[[ Supplied records, beginning ]]

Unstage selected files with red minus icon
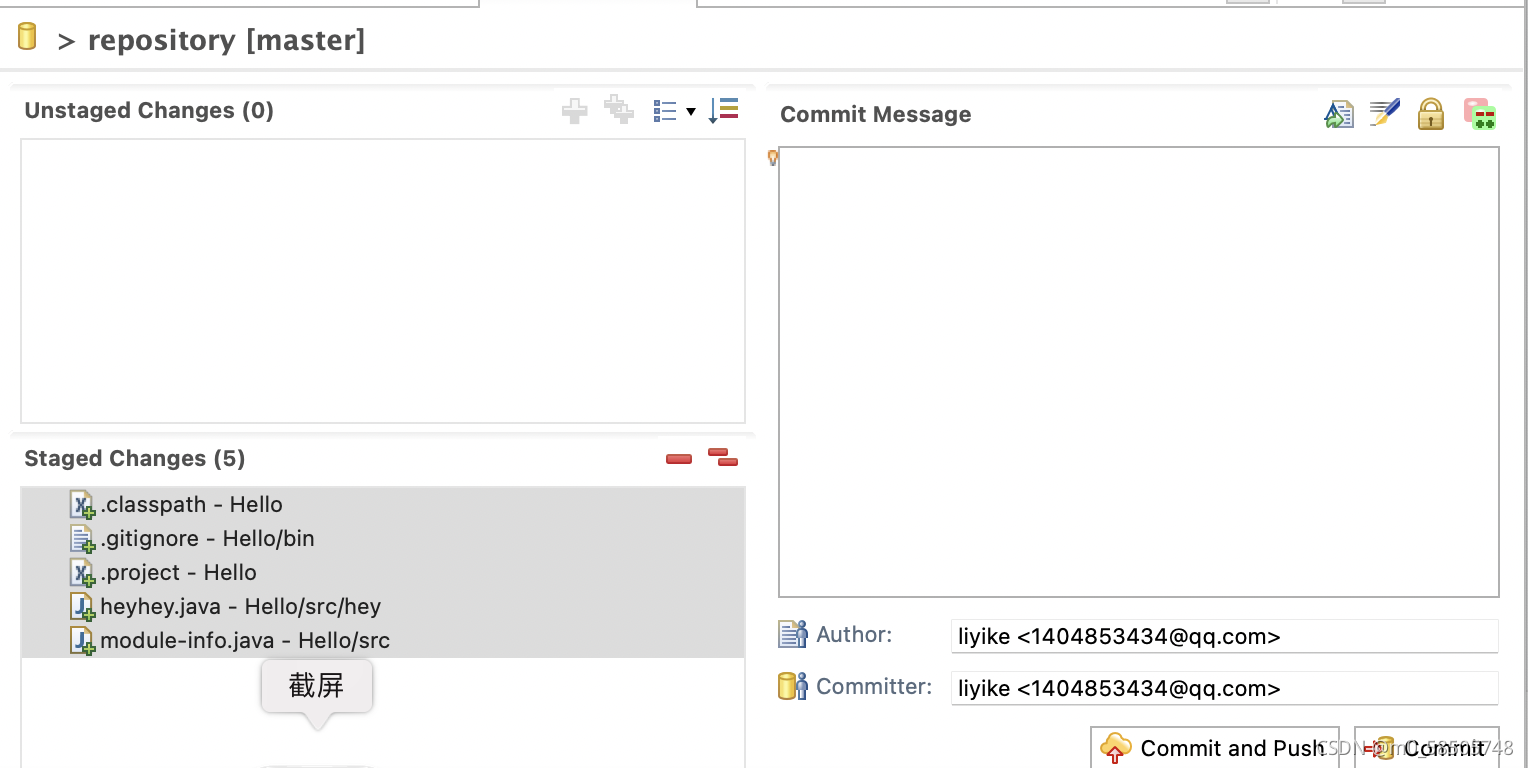Image resolution: width=1528 pixels, height=768 pixels. 678,458
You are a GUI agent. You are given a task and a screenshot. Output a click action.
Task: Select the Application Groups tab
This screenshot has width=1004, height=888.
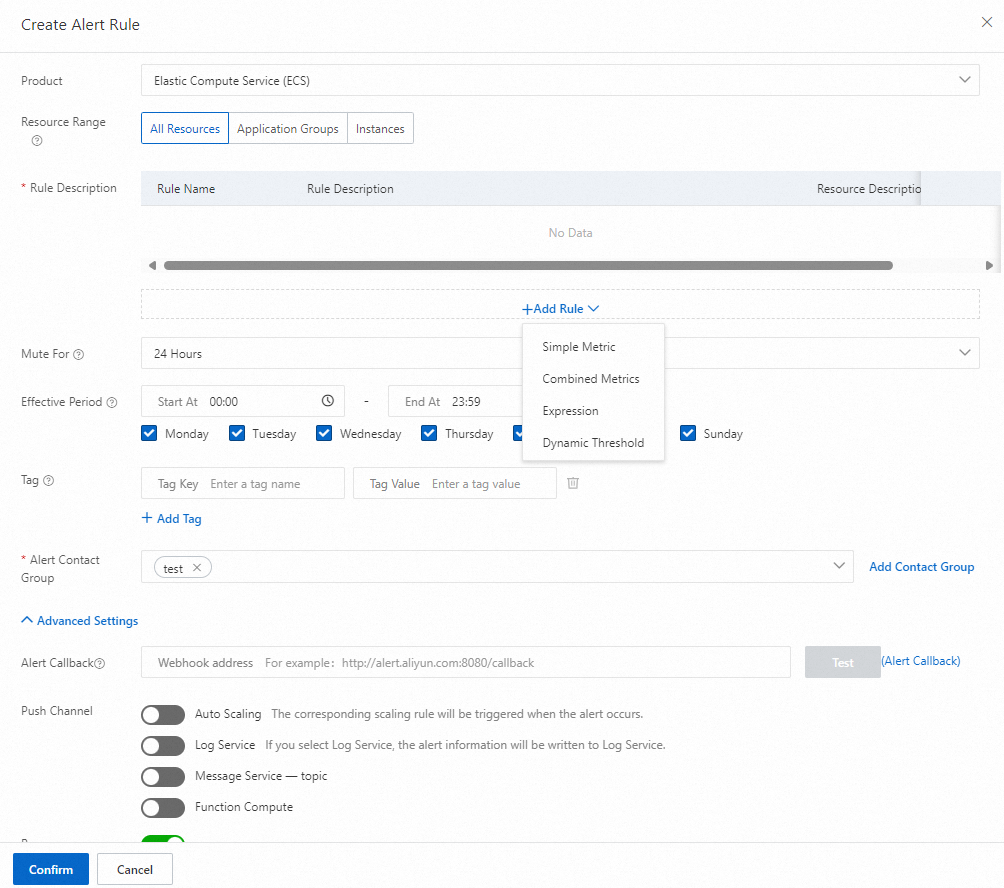(288, 129)
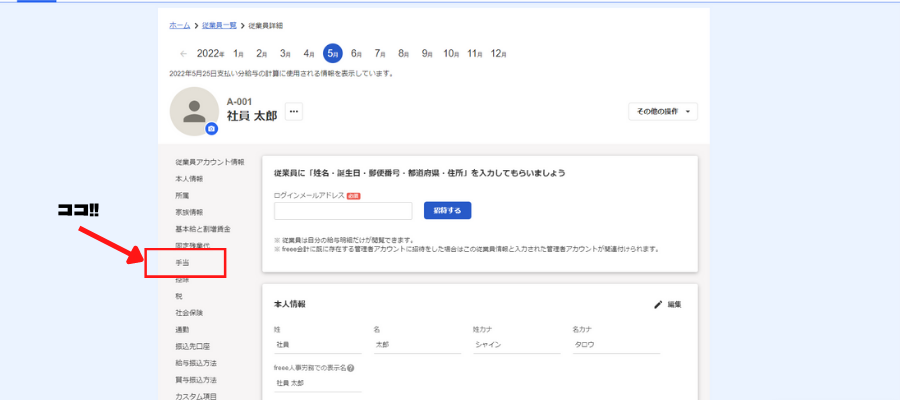Select 従業員アカウント情報 in sidebar
900x400 pixels.
pyautogui.click(x=209, y=162)
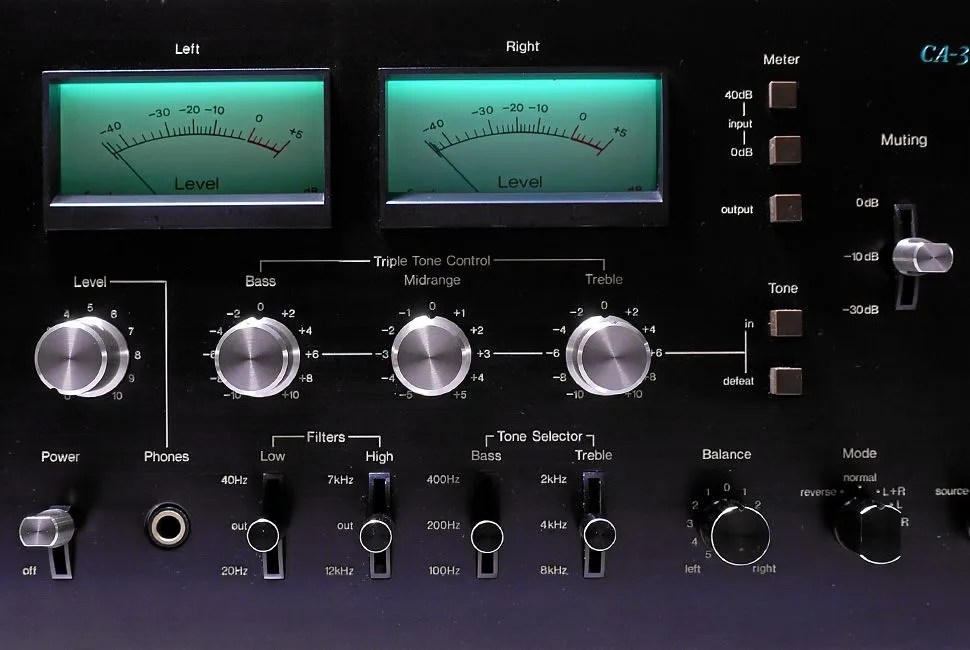Click the Treble tone selector switch
Image resolution: width=970 pixels, height=650 pixels.
point(597,535)
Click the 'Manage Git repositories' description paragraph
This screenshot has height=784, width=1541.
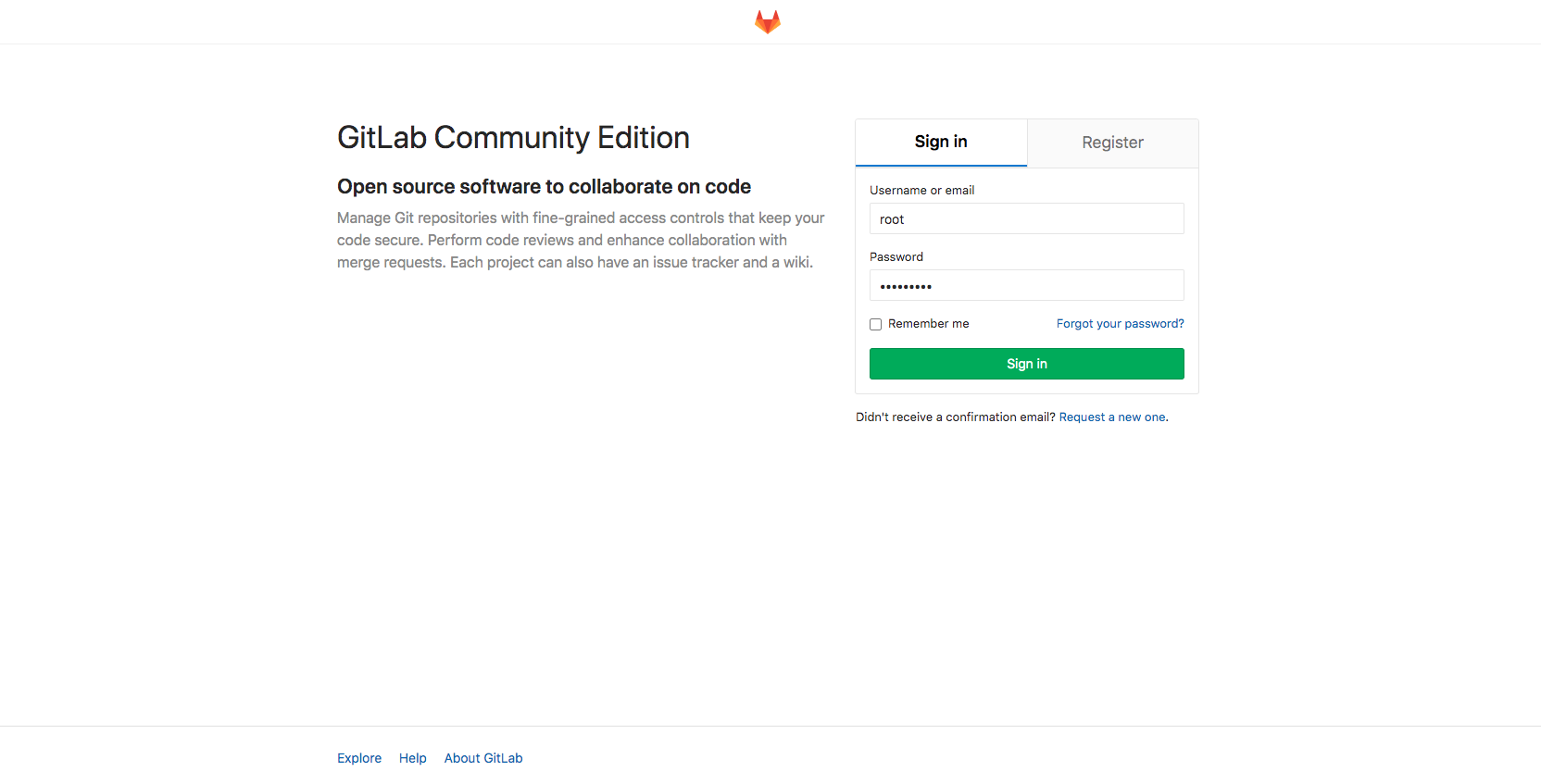point(580,241)
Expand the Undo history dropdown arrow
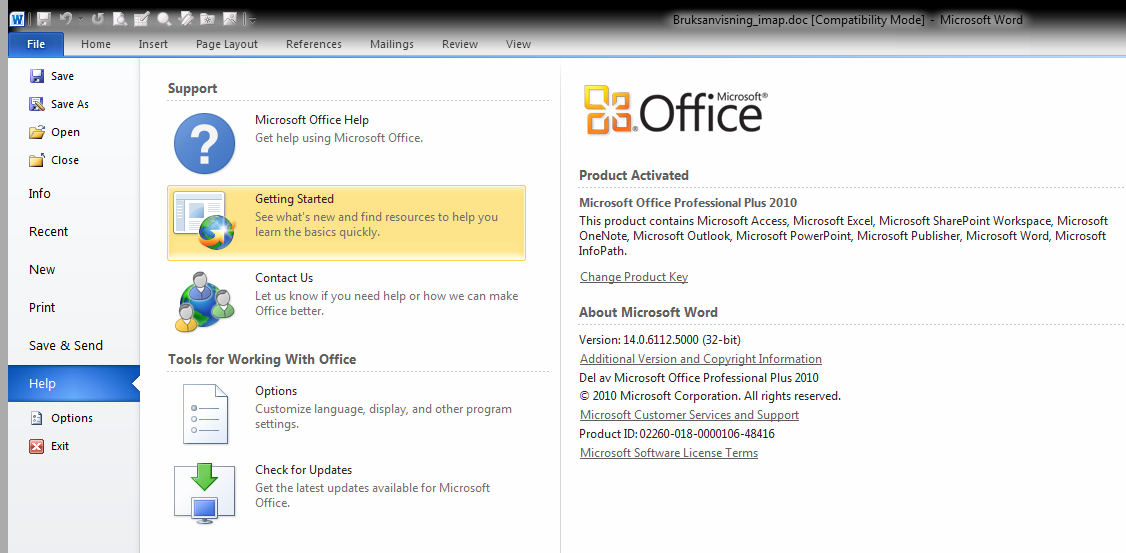1126x553 pixels. click(x=81, y=20)
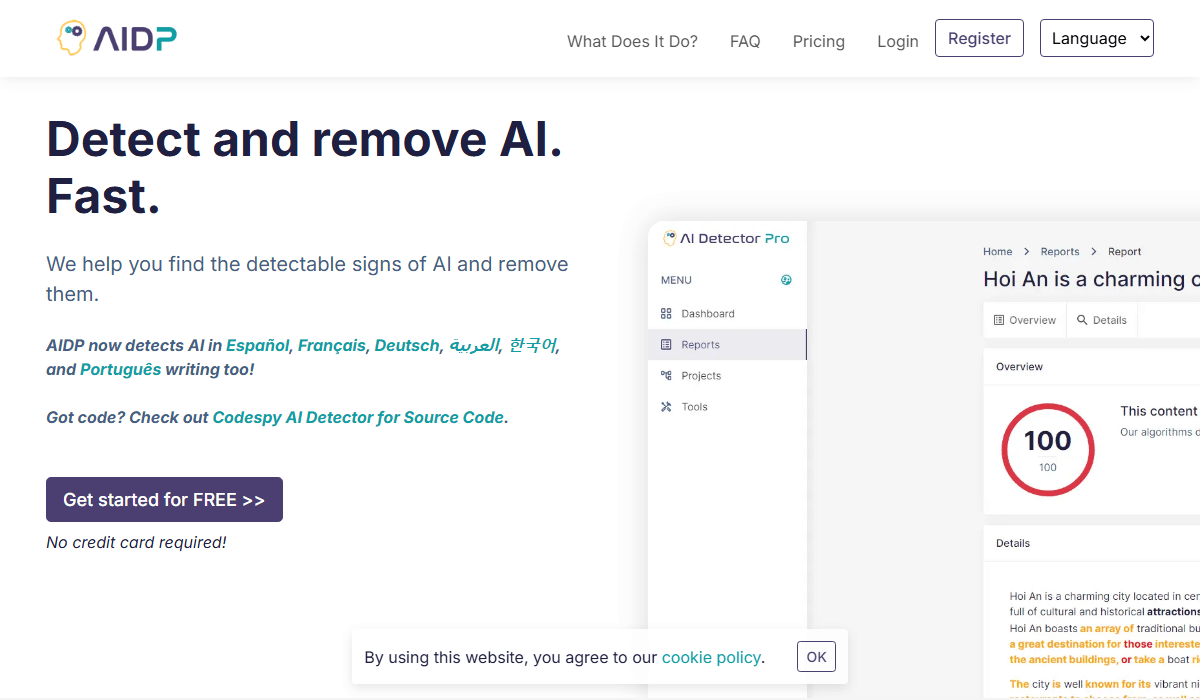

[[ Supplied records, end ]]

» **Activity**
Leaving pictures aside, give again word for word each line from the one with "You are a GUI" to the final line of the entries.

» **Answer to the problem**
You are a GUI agent. You are given a task and a screenshot. Output a click action.
Task: Select the Application Groups tab
This screenshot has width=1004, height=888.
(288, 129)
Select 従業員アカウント情報 in sidebar
900x400 pixels.
pyautogui.click(x=209, y=162)
Click the Treble tone selector switch
Image resolution: width=970 pixels, height=650 pixels.
point(597,535)
Click the 'Manage Git repositories' description paragraph
This screenshot has height=784, width=1541.
point(580,241)
Expand the Undo history dropdown arrow
1126x553 pixels. click(x=81, y=20)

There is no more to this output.